Kinetics of exocytosis events. (A) mCherry (Upper) and SEP-GluA1 images (Lower) of spines undergoing stimulation. Filtered spatially (0.75 μm) and temporally (1.25 s). Exocytosis is measured as a sharp increase in spine fluorescence. Stimulated spine shown by open arrowhead. Exocytosis shown by closed arrowhead. (Left) Example of transient spine exocytosis. (Right) Example of sustained spine exocytosis. Numbers indicate time after starting uncaging(s). (Scale bar 1 μm.) (B) mCherry and SEP-GluA1 fluorescence during dendritic exocytosis. (Left) Example in dendrite immediately beneath spine, showing movement of fluorescence into the stimulated spine (40–41 s). (Right) Example that is 2 μm away. (C) Fluorescence time course for region of interest (ROI) shown as yellow circle in A (filtered with 1.25-s window). (D) Fluorescence time course for ROI shown in B. (E) Average of all unstimulated spine exocytosis events (thick green line) and four example exocytosis events (thin lines). n = 25 events.
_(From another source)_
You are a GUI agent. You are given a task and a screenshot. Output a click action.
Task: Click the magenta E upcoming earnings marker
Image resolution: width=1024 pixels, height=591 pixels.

Average was taken of unfiltered data, whereas individual traces have been filtered (1.25 s). (F) Average of all stimulated exocytosis events (thick green line), trace examples in A (black lines), and four other example exocytosis time courses. n = 46 events. (G) Average fluorescence time course for unstimulated dendritic exocytosis (thick green) and four individual example time courses. (H) Average time course of stimulated dendritic exocytosis events (thick green line), examples from B (black lines), and three other example time courses. n = 134 events.

Fig. 4.

Location and timing of activity-dependent exocytosis. (A) Time course of exocytosis in spine. Fifty-second movies were taken and split into 25-s epochs. (B) Time course of dendritic exocytosis within 2.5 μm of stimulated spine. (C) Distance from stimulated spine exocytosis occurred before (open circles), during (filled triangles), and after (gray squares, filled diamonds) stimulation. (D) (Left) Exocytosis rate in spine during stimulation (0–50 s). Same color scheme as in A. *Significant differences from control rate (ANOVA, P < 0.05). (Right) Exocytosis rate in the dendrite, near (0–2.5 μm) and away from (3.5–6.5 μm) the stimulated spine during stimulation (0–50 s). n = 112 spines/dendrites from 31 cells for control; 39 spines, 7 cells for U0126; 41 spines, 9 cells for KN62; 25 spines, 6 cells for tetanus toxin (TeTX); and 49 spines, 12 cells for dnRas.